The developer, Okanagan Specialty Fruits, says it believes the nonbrowning feature will be popular with both consumers and food service companies because it will make sliced apples more appealing. The feature could also reduce the number of apples discarded because of bruising.

But many executives in the apple industry say they worry that the biotech apples, while safe to eat, will face opposition from some consumers, possibly tainting the wholesome image of the fruit that reputedly “keeps the doctor away.” They are also concerned that it could hurt exports of apples to countries that do not like genetically modified foods.

“In the marketplace we participate in, there doesn’t seem to be room for genetically modified apples now,” said John Rice, co-owner of Rice Fruit Company in Gardners, Pa., which bills itself as the largest apple packer in the East.

The Department of Agriculture, which approved the apples for commercial planting, said on Friday that it had considered these issues. However, it said that under the law, approval is based on whether a genetically modified crop poses a threat to other plants. The department determined that the apples posed no such risk.

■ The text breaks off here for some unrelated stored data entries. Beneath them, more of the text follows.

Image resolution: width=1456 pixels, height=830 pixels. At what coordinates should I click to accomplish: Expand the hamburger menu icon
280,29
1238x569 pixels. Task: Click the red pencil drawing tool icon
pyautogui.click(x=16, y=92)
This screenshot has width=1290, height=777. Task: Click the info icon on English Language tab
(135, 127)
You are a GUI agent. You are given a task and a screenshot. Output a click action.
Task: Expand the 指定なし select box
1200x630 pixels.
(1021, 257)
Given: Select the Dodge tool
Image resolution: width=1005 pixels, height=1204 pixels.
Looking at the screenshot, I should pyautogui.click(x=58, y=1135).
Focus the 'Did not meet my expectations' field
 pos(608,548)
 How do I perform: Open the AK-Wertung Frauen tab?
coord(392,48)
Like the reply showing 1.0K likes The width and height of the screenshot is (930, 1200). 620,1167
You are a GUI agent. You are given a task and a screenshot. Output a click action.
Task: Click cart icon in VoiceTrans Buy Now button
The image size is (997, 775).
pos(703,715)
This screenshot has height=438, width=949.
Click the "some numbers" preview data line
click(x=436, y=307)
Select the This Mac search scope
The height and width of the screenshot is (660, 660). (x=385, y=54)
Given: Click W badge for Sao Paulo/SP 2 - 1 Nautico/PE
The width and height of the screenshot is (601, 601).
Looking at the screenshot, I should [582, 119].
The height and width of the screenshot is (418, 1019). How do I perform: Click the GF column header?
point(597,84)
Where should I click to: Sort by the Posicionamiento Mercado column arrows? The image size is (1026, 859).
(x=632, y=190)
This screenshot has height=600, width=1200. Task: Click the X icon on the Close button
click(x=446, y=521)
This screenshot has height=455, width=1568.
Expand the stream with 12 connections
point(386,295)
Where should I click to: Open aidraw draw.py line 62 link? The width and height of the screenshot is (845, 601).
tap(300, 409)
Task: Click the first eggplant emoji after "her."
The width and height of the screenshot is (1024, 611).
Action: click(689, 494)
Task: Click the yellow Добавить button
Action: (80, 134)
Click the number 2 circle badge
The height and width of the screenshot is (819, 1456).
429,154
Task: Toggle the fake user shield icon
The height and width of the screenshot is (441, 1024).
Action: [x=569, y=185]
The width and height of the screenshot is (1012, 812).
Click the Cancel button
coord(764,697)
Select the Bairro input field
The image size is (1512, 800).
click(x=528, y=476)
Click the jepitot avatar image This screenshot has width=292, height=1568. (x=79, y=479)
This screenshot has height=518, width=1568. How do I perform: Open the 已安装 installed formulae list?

The so-called Arctic apples — which will be available in the Granny Smith and Golden Delicious varieties — are genetically engineered in a way to suppress the production of an enzyme that causes browning when cells in the apple are injured, from slicing, for example.

But over time the apples will still rot and turn brown. In November, the Agriculture Department approved a genetically engineered potato developed by the J.R. Simplot Company that uses a similar technique to prevent browning.

The apple will join relatively few other examples of genetically modified fresh produce, including papaya and some sweet corn. Most of the genetically modified food Americans eat is processed, containing ingredients made from engineered corn or soybeans.